_Work instructions_
Each entry needs to be reproduced exactly as it is.
———
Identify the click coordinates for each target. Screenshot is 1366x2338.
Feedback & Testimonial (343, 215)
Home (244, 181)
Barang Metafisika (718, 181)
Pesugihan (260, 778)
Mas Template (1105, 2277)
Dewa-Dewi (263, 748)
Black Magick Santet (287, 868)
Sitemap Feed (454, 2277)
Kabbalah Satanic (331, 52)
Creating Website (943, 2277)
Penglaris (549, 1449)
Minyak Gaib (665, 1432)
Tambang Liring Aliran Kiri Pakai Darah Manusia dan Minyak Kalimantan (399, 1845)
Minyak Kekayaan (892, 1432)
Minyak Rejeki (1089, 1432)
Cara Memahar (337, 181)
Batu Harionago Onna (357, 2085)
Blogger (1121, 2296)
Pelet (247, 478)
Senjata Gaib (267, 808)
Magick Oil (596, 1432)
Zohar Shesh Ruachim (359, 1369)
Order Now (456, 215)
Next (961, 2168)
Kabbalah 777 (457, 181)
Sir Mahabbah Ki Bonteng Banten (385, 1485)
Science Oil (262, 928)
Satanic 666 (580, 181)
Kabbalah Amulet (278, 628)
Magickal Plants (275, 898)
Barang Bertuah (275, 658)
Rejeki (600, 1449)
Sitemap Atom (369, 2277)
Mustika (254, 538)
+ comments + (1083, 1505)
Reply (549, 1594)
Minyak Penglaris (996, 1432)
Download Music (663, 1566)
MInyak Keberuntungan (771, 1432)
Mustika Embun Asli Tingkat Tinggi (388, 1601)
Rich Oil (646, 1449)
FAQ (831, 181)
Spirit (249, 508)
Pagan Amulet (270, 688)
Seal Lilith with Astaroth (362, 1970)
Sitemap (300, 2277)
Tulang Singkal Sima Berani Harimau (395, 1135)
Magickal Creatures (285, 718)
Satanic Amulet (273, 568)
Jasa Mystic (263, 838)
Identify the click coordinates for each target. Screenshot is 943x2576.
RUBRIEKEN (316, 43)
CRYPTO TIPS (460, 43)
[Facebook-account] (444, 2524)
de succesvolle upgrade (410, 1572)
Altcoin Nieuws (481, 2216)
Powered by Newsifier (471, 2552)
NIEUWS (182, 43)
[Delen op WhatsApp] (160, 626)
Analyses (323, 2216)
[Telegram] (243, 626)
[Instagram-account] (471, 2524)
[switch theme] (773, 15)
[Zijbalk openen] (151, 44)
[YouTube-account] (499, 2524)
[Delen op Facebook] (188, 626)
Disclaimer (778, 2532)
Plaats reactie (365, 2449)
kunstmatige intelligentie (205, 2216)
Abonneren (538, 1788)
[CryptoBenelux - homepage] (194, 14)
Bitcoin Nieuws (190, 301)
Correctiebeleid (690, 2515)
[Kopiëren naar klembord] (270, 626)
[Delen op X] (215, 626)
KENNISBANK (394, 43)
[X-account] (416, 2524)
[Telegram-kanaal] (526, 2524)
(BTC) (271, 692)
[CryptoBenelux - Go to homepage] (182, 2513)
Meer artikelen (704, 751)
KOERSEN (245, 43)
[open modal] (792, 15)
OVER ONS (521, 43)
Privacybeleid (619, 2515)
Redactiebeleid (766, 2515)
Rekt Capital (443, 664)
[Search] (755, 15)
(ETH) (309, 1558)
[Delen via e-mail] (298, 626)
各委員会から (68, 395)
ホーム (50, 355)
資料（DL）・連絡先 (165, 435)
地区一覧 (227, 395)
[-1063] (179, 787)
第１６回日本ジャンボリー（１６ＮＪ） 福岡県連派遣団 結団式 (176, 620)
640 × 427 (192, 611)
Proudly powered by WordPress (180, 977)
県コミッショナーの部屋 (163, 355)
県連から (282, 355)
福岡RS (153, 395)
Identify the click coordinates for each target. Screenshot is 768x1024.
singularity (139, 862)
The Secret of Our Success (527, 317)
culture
———
_Expected answer_
Identify the click coordinates for each target. Screenshot is 1366x2338.
Feedback & Testimonial (343, 215)
Home (244, 181)
Barang Metafisika (718, 181)
Pesugihan (260, 778)
Mas Template (1105, 2277)
Dewa-Dewi (263, 748)
Black Magick Santet (287, 868)
Sitemap Feed (454, 2277)
Kabbalah Satanic (331, 52)
Creating Website (943, 2277)
Penglaris (549, 1449)
Minyak Gaib (665, 1432)
Tambang Liring Aliran Kiri Pakai Darah Manusia dan Minyak Kalimantan (399, 1845)
Minyak Kekayaan (892, 1432)
Minyak Rejeki (1089, 1432)
Cara Memahar (337, 181)
Batu Harionago Onna (357, 2085)
Blogger (1121, 2296)
Pelet (247, 478)
Senjata Gaib (267, 808)
Magick Oil (596, 1432)
Zohar Shesh Ruachim (359, 1369)
Order Now (456, 215)
Next (961, 2168)
Kabbalah 777 (457, 181)
Sir Mahabbah Ki Bonteng Banten (385, 1485)
Science Oil (262, 928)
Satanic 666 (580, 181)
Kabbalah Amulet (278, 628)
Magickal Plants (275, 898)
Barang Bertuah (275, 658)
Rejeki (600, 1449)
Sitemap Atom (369, 2277)
Mustika (254, 538)
+ comments + (1083, 1505)
Reply (549, 1594)
Minyak Penglaris (996, 1432)
Download Music (663, 1566)
MInyak Keberuntungan (771, 1432)
Mustika Embun Asli Tingkat Tinggi (388, 1601)
Rich Oil (646, 1449)
FAQ (831, 181)
Spirit (249, 508)
Pagan Amulet (270, 688)
Seal Lilith with Astaroth (362, 1970)
Sitemap (300, 2277)
Tulang Singkal Sima Berani Harimau (395, 1135)
Magickal Creatures (285, 718)
Satanic Amulet (273, 568)
Jasa Mystic (263, 838)
Identify the click coordinates for each target. Screenshot is 943x2576.
RUBRIEKEN (316, 43)
CRYPTO TIPS (460, 43)
[Facebook-account] (444, 2524)
de succesvolle upgrade (410, 1572)
Altcoin Nieuws (481, 2216)
Powered by Newsifier (471, 2552)
NIEUWS (182, 43)
[Delen op WhatsApp] (160, 626)
Analyses (323, 2216)
[Telegram] (243, 626)
[Instagram-account] (471, 2524)
[switch theme] (773, 15)
[Zijbalk openen] (151, 44)
[YouTube-account] (499, 2524)
[Delen op Facebook] (188, 626)
Disclaimer (778, 2532)
Plaats reactie (365, 2449)
kunstmatige intelligentie (205, 2216)
Abonneren (538, 1788)
[CryptoBenelux - homepage] (194, 14)
Bitcoin Nieuws (190, 301)
Correctiebeleid (690, 2515)
[Kopiëren naar klembord] (270, 626)
[Delen op X] (215, 626)
KENNISBANK (394, 43)
[X-account] (416, 2524)
[Telegram-kanaal] (526, 2524)
(BTC) (271, 692)
[CryptoBenelux - Go to homepage] (182, 2513)
Meer artikelen (704, 751)
KOERSEN (245, 43)
[open modal] (792, 15)
OVER ONS (521, 43)
Privacybeleid (619, 2515)
Redactiebeleid (766, 2515)
Rekt Capital (443, 664)
[Search] (755, 15)
(ETH) (309, 1558)
[Delen via e-mail] (298, 626)
各委員会から (68, 395)
ホーム (50, 355)
資料（DL）・連絡先 (165, 435)
地区一覧 (227, 395)
[-1063] (179, 787)
第１６回日本ジャンボリー（１６ＮＪ） 福岡県連派遣団 結団式 (176, 620)
640 × 427 (192, 611)
Proudly powered by WordPress (180, 977)
県コミッショナーの部屋 (163, 355)
県連から (282, 355)
福岡RS (153, 395)
Identify the click coordinates for each target. Screenshot is 768x1024.
singularity (139, 862)
The Secret of Our Success (527, 317)
culture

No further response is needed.